→ **СОСТАВ ЗАДАНИЯ**:
1 - В котором часу, согласно тексту о событиях в Сомюре, господин Брюньер проходил по берегу Луары?
2 - Продолжите текст о событиях в Сомюре с того места, где он обрывается.

→ **ФРАГМЕНТ ДОКУМЕНТА**:
╔══

Как-то господин Брюньер, интендант в Сомюре, которому госпожа Морель очень доверяет, проходил часов около 11 вечера по берегу реки Луары. Открывается окно, генеральша зовет его, и он входит в дом. Она очень взволнована. «Только что, – говорит она, – я играла на рояле; неизвестный человек, укутанный в большую шинель, остановился под окнами и начал выражать знаками свой восторг. Моя дочь, из своей комнаты, смотрит на него; вдруг видит, что он сбросил пальто и кинулся в реку, сбежались лодочники, едва-едва успели подать ему помощь, вынуть из воды и привести в чувство…» Брюньер успокаивает госпожу Морель и отправляется домой. Утром за ним посылают опять и зовут немедленно. Мадам Морель в горе: «Боже мой, боже мой, – плачется она, – тот самый человек, который едва не утонул вчера, прислал мне сию минуту анонимное письмо, где клянется, что, безумно влюбленный, хотел погубить себя из-за меня».
Таково, милостивые государи, начало драмы. Правда ли все это? Кидался ли человек в воду? Тысячи усилий были предприняты с целью разузнать, и что же? Ходили всюду, расспрашивали соседей, лодочников, встречного и поперечного в этом маленьком городке Сомюре, искали… и получили единогласный ответ: никто не тонул, никого не спасали! Басня, выдуманная юной Марией, положительно опровергнута со всех сторон.
Так вот что случилось в Сомюре. Таков рассказ Брюньера. Теперь я прошу ответа, – кто сочинил всю эту историю? Кому явилась охота подшутить со старушкой Морель? Кто с испугом в глазах и на лице уверял, что едва не погиб человек, когда никто не тонул? А на другой день, скажите мне, кто написал и подбросил признание в любви?
Разве не здесь первый симптом тяжкой болезни, определяемой галлюцинациями и бредом? Повторяю вопрос моим противникам и тем, посторонним, которые ворчат в публике, забывая и о величии суда, и о должном уважении к защите обвиняемого; а между тем можно бы, казалось, оценить умеренность моих выражений всякий раз, когда говорю о неведомых страданиях Марии Морель как о причине экстаза, о ненормальной игре ее воображения, принуждающих ее считать себя жертвой неотвязного человека и постепенно уносящих больную в таинственную область сказок.
В первый ли раз подобные обвинения, плод больного мозга, пытаются сбить с толку правосудие?
Разве на пути истории залы судебных заседаний не оглашались, может быть, слишком часто, романическими сказками экзальтированных женщин, которых нельзя было объяснить ничем, кроме галлюцинаций этого рода?

╚══

→ **ЗАПИСАННЫЕ ДАННЫЕ**:
╔══

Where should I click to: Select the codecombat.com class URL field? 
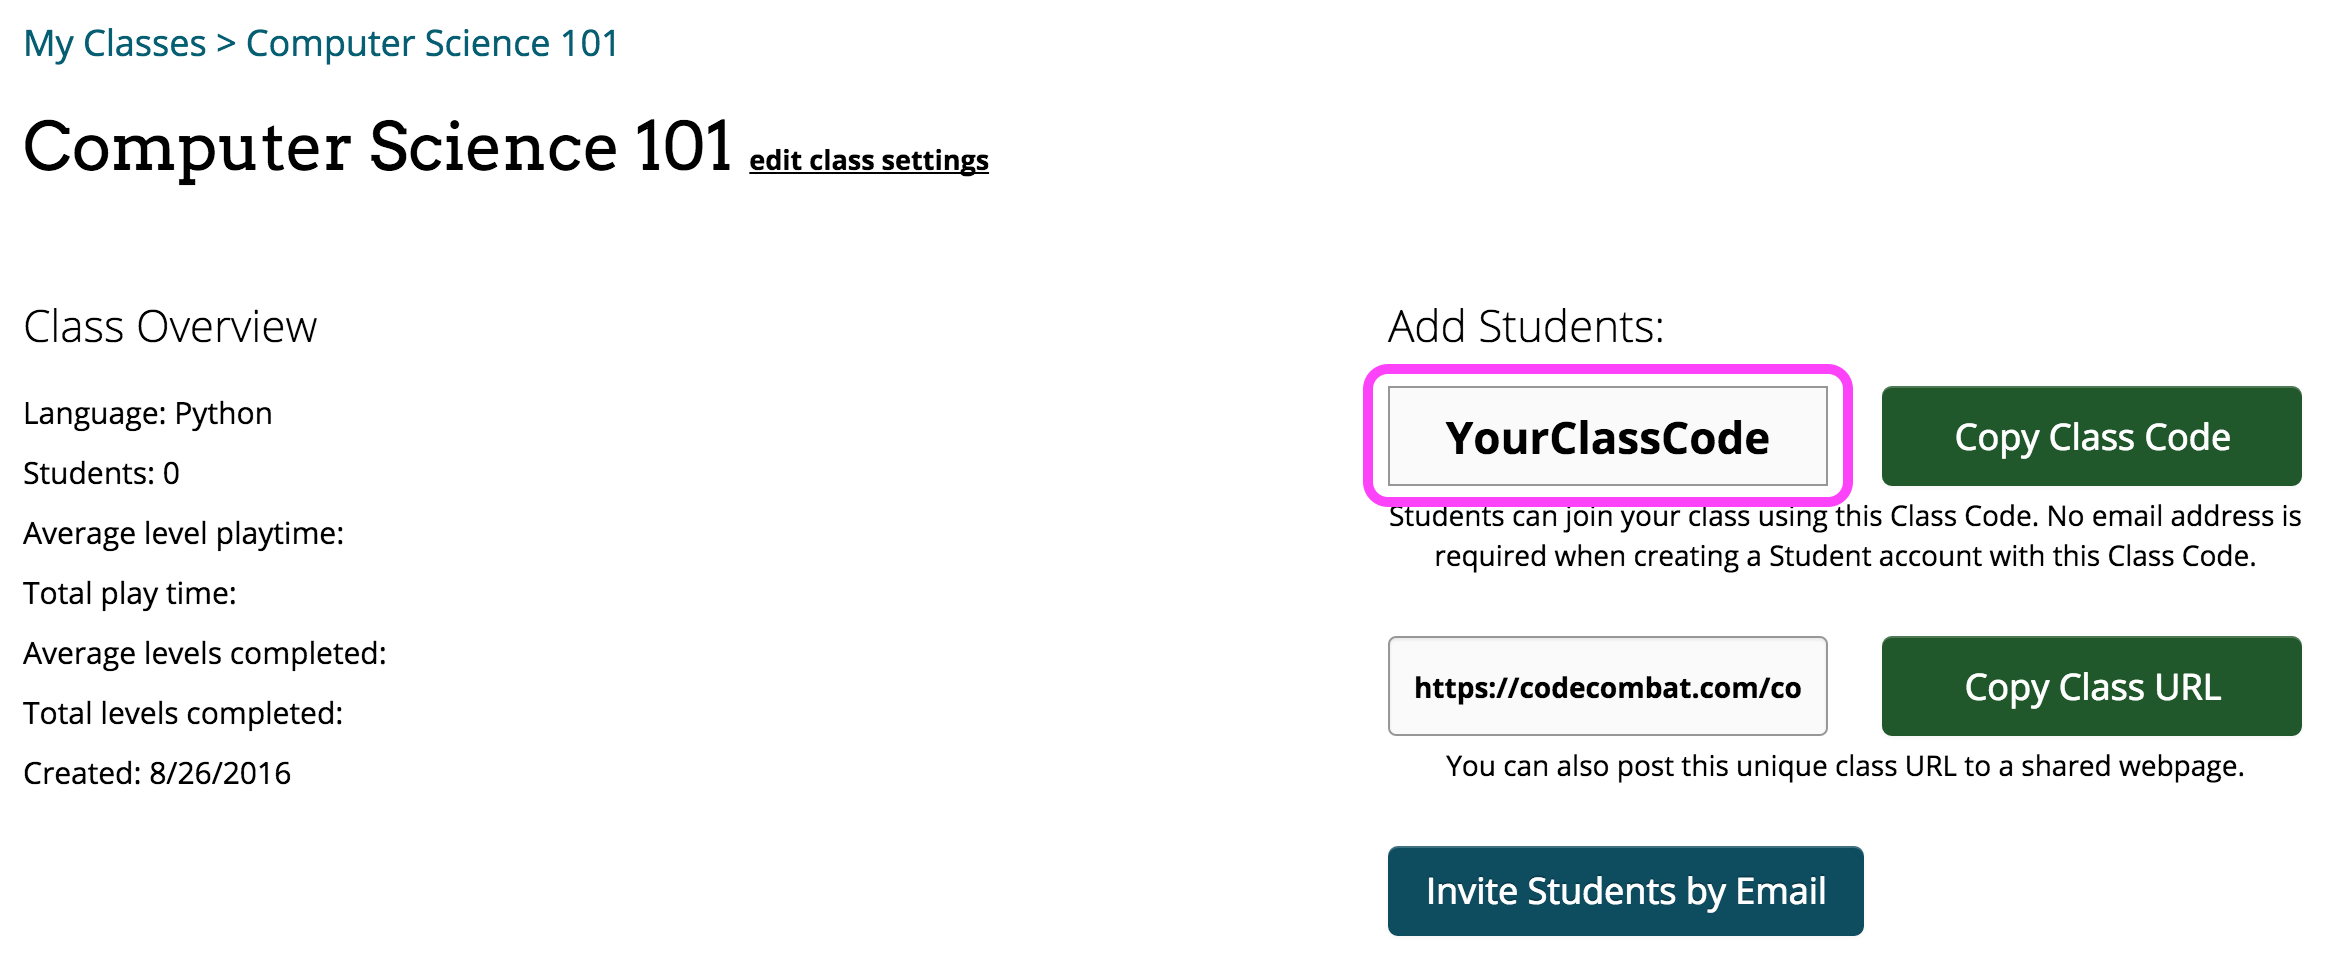pos(1607,687)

╚══

→ **ОТВЕТЫ ПО ПОРЯДКУ**:
1 - Около 11 часов вечера.

2 -
В самом деле, где иная причина тому, что лет двадцать назад одна испанка утверждала пред судом: «Меня отравили; преступники: моя горничная, муж мой…, его тетка!». Вы, конечно, помните интерес, возбужденный среди парижан бесконечными прениями по этой жалобе; помните, какое участие принимали в потерпевшей страстные барыни, сбегавшиеся в этот самый зал со всех сторон… Увы, правосудие было, наконец, обмануто, а горничная осуждена на смерть.
Благостью провидения приговор был отменен; новое следствие доказало невиновность бедной девушки, и несчастная жертва эшафота была оправдана единогласно.
Кто же толкнул на подобную ложь высокопоставленную, титулованную и богатую женщину? Кто привязал ее к кровати, пролил яд, вымазал в черный цвет ее губы и грудь? Кому пришло в голову заготовить такие улики? Ей самой! Страшная наклонность к таинственному увлекла ее на ложный донос!
Ввиду сказанного, пусть Мария Морель была воспитана в строжайших правилах добродетели, – я хочу верить; но это не исключало возможности какому-нибудь роману попасть в ее руки наперекор всей бдительности ее матери. Без привычки к подобному чтению, будучи, как вам известно, впечатлительной от природы и страдая уже первыми симптомами грозной болезни, которая околдовала ее разум и спутала воображение, дочь генерала Мореля не могла не подвергнуться самым тяжким последствиям…
Нет, как хотите, господа, но показания одного свидетеля, рассказа только самой Марии Морель недостаточно для обвинения ла Ронсьера в таком злодеянии, ни для приговора о том, что это подлый негодяй и что без выгоды, вопреки правдоподобию и вразрез с малейшей вероятностью именно он совершил гнусное, бесчестное, зверски свирепое покушение!
(Приводится в сокращенном варианте)
Милостивые государи!
Продолжительность судебных прений гнетет ваше сердце и утомляет разум, исчерпывает внимание ваше. Однако еще несколько часов борьбы неизбежны… Моя очередь возражать на защитительную речь, только что произнесенную от имени де ла Ронсьера.
Несмотря на совершенное изнеможение в течение этих печальных дней и вопреки бессилию моему оправдаться во всем объеме долга, я призван его исполнить.
Но, предупреждаю, обязанность моя лежит не в интересах мести, хотя бы и самой законной, той, из-за которой целая семья решилась нести свой позор на подмостки судилища!
Вчера говорили вам: чтобы спасти жизнь Марии Морель, казалось необходимым подать жалобу и разыграть роль потерпевших; теперь надо уже довести вопрос до конца – отомстить за свою поруганную честь.
Отвечая на каждое из этих положений, я могу вести атаку стремительно. Будьте покойны, однако, в моих словах вы не найдете горечи. Каков бы ни был гнев, возбуждаемый в сердцах мыслью об этом мерзком злодеянии, я постараюсь, чтобы невольное волнение мое улеглось пред ужасом страшной картины, открытой нашим взорам двумя семьями, терзающими друг друга в этой распре горя и скандала.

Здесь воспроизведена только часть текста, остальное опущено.